Леви-Строс первым обнаружил единство многочисленных мифологических зачинов, обратившись к термину «обезразличенность» (indifferencie). Однако, по его мнению, эта обезразличенность имела лишь риторическую ценность — она будто бы служила всего лишь фоном для развертывания различий. Для Леви-Строса не было и речи о том, чтобы соотнести эту тему с реальными социальными условиями. И до сих пор, судя по всему, действительно не было никакой возможности задать мифу конкретные вопросы о его отношениях с реальностью. Наши четыре гонительских стереотипа меняют это положение вещей. Если в мифах, которые начинаются описанным выше образом, мы найдем и остальные три стереотипа, то, я полагаю, у нас будут все основания для вывода, что начальная обезразличенность представляет собой пусть схематичную, но все же узнаваемую версию первого стереотипа.

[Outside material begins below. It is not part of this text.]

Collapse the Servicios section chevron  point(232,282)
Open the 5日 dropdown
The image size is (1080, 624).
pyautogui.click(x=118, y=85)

У меня нет нужды долго распространяться о втором стереотипе. Все преступления, которые гонители приписывают своим жертвам, как правило, появляются и в мифах. В некоторых мифологиях, особенно в греческой, эти преступления иногда считаются не настоящими преступлениями, а лишь обычными проказами, они оправдываются и преуменьшаются, но тем не менее присутствуют и — с точки зрения если не духа, то буквы — соответствуют нашему стереотипу. В мифах более «примитивных» (или, раз этот термин теперь запрещен, более «диких») главные персонажи — страшные преступники и, вследствие этого, они навлекают на себя кару, странно похожую на ту участь, которую претерпевают жертвы коллективных гонений. Часто речь идет о своего рода линчевании. По этому основному пункту мифы, которые я называю «дикими», в целом еще ближе, чем миф об Эдипе, к тем феноменам толпы, с которыми я пытаюсь их сопоставить.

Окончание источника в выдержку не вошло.